I used to think that .net assemblies that were signed and/or strong-named were verified by the CLR when loaded, meaning that it wasn't possible for someone to edit the IL and still have a valid assembly. Then I listened to this great Herding Code podcast where Jon McCoy said that doesn't really happen (approx 12:47 in the podcast) - i.e. anyone can edit the IL and mess with your assembly and the CLR will not care. I know this sounds weird, but he seems to know what he's talking about, so perhaps it's just that I don't know exactly what scenarios he's referring to.
Can someone explain if & when the CLR will actually verify the full contents of an assembly to ensure that someone hasn't tampered with the IL? If 'signing' or 'strong naming' doesn't do it, what process do you need to make the CLR check an assembly properly?
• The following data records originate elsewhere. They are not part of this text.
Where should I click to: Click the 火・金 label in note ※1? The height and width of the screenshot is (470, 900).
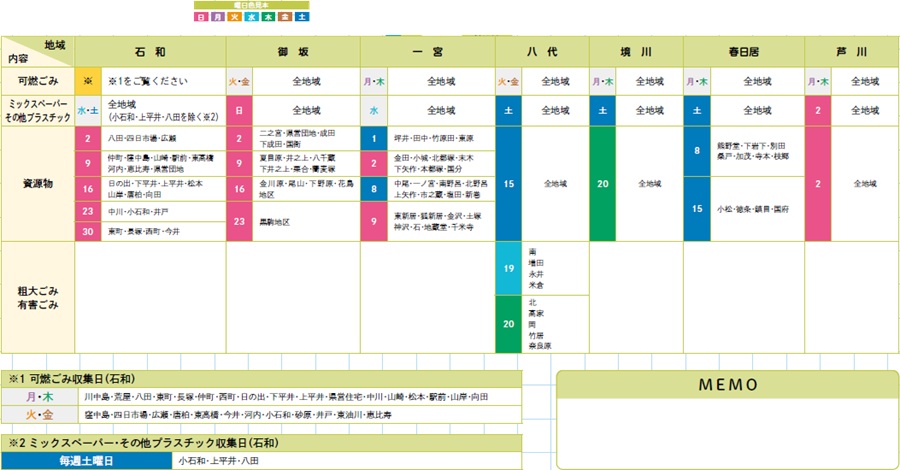(x=41, y=414)
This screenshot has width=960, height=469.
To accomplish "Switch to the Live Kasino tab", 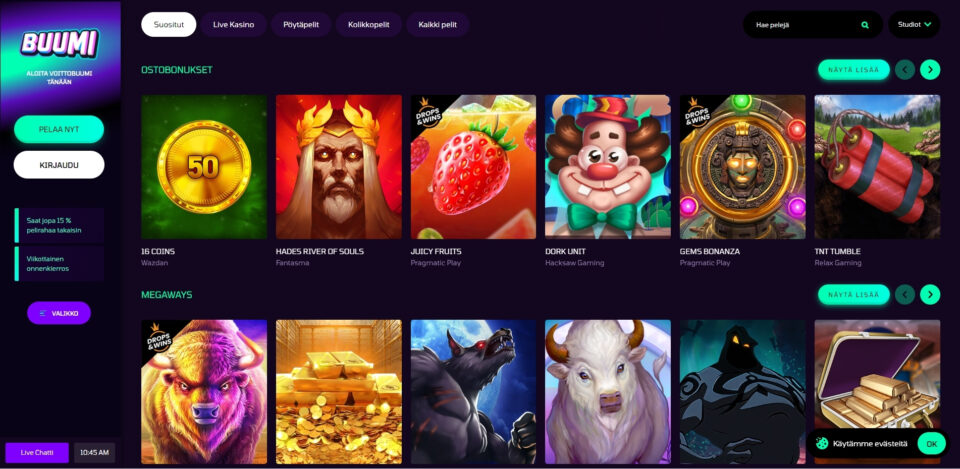I will (x=234, y=24).

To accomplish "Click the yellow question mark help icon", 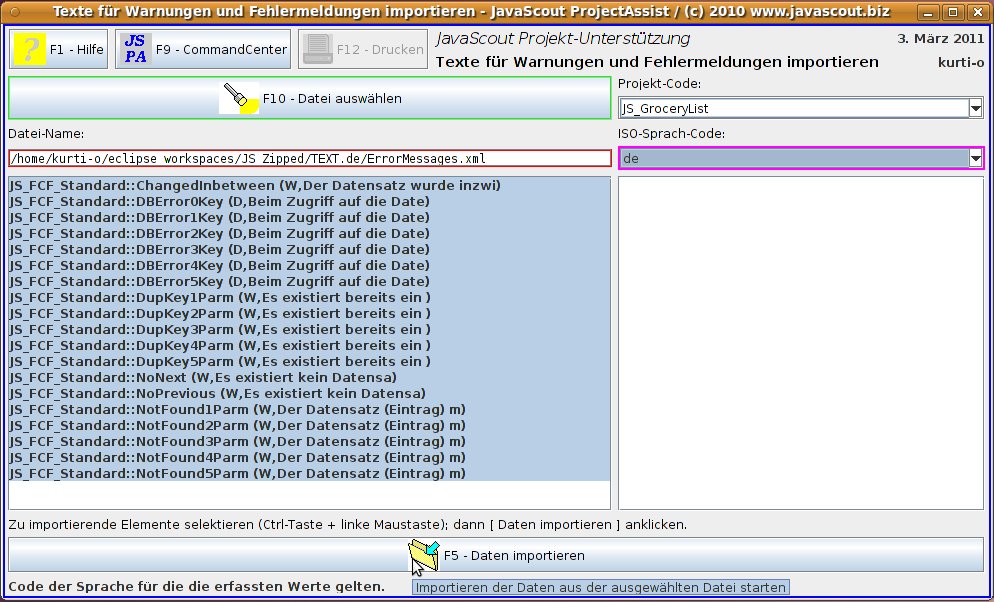I will (x=30, y=49).
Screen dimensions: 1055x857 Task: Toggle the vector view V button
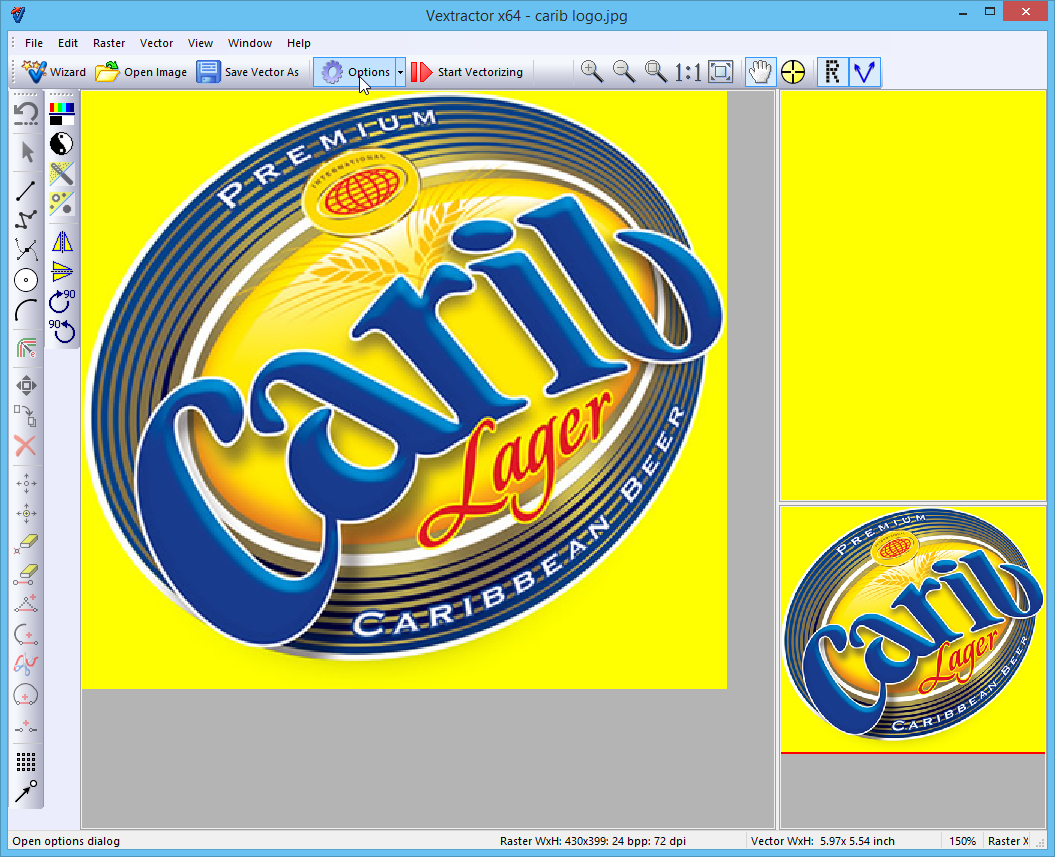tap(864, 71)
Some other references (that haven't made it entirely clear to me - probably I'm just a bit slow):
Talks about editing the IL and bypassing the strong name signing Validating .NET Framework Assemblies (I don't know if this is the same sort of attack referred to by Jon).
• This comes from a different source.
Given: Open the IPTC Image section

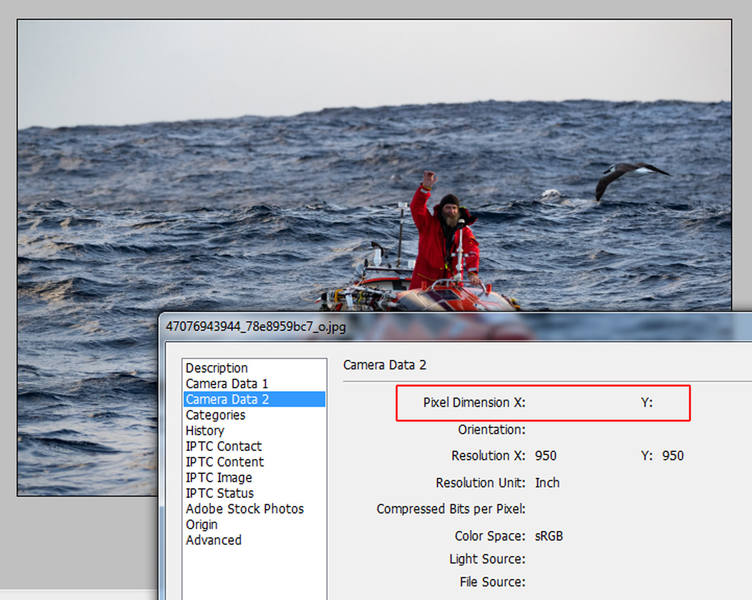Looking at the screenshot, I should pyautogui.click(x=219, y=478).
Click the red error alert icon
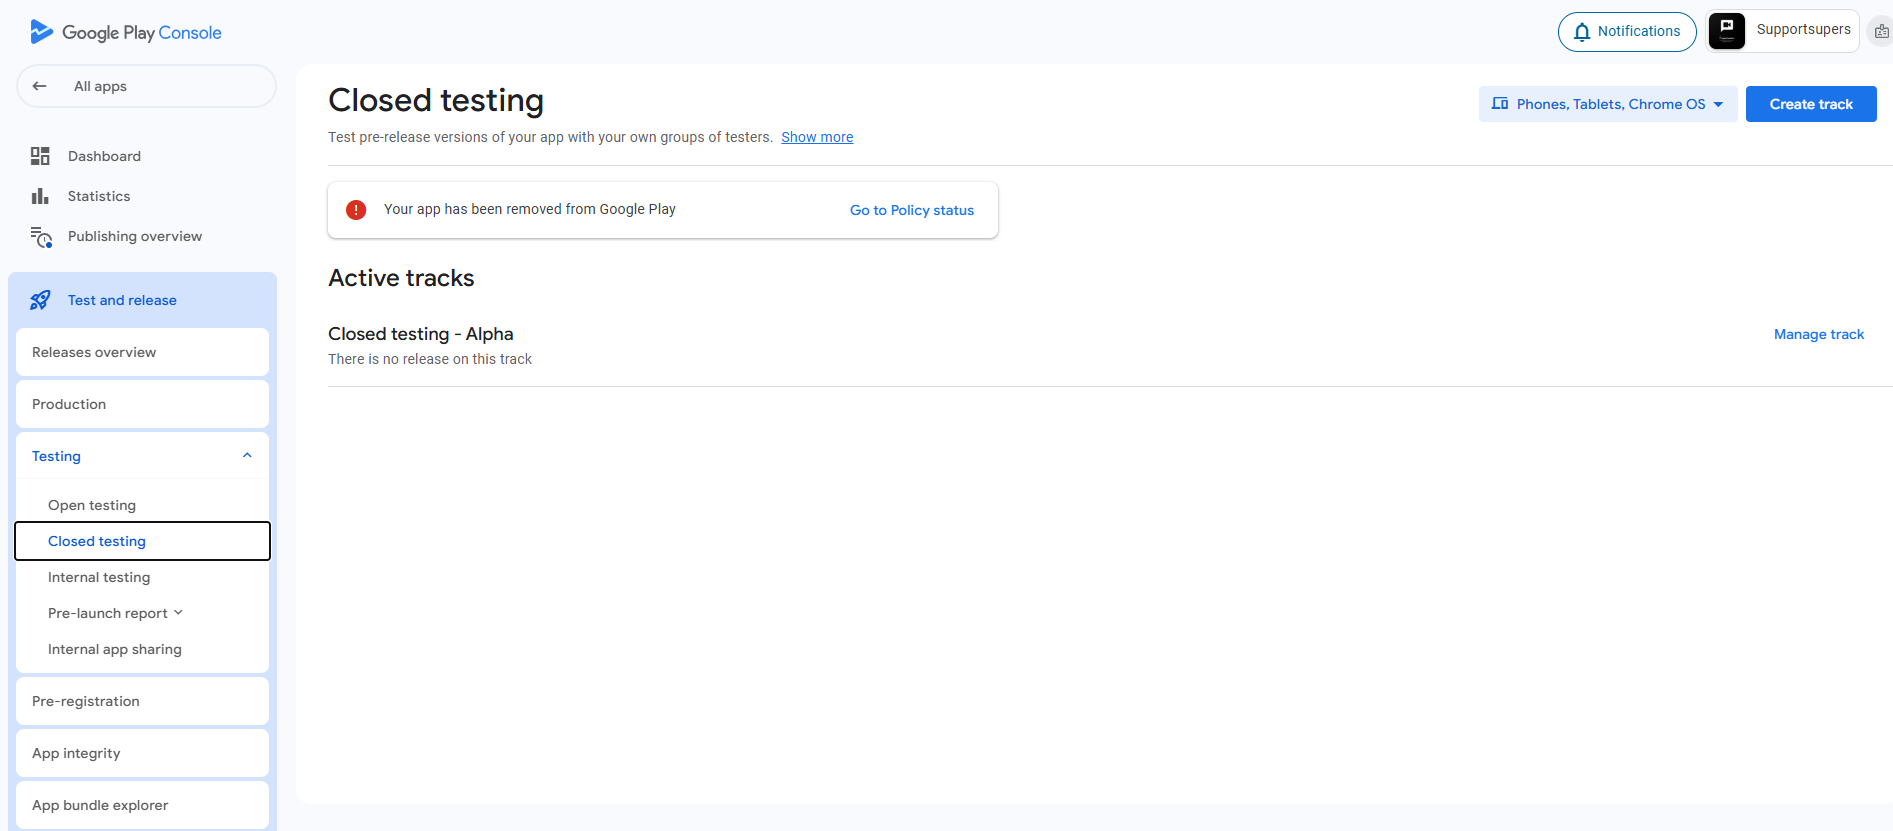Viewport: 1893px width, 831px height. [x=356, y=210]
Says attacker can resign with his own key but can't leave your signature intact : Can strong naming an assembly be used to verify the assembly author? (i.e. not the same attack referred to by Jon)
Saying from .net 3.5 CLR doesn't verify assemblies under full trust: Why does .NET not verify the BCL/CLR? (maybe this is what Jon means?)
How to verify an assembly: How to programmatically verify an assembly is signed with a specific Certificate?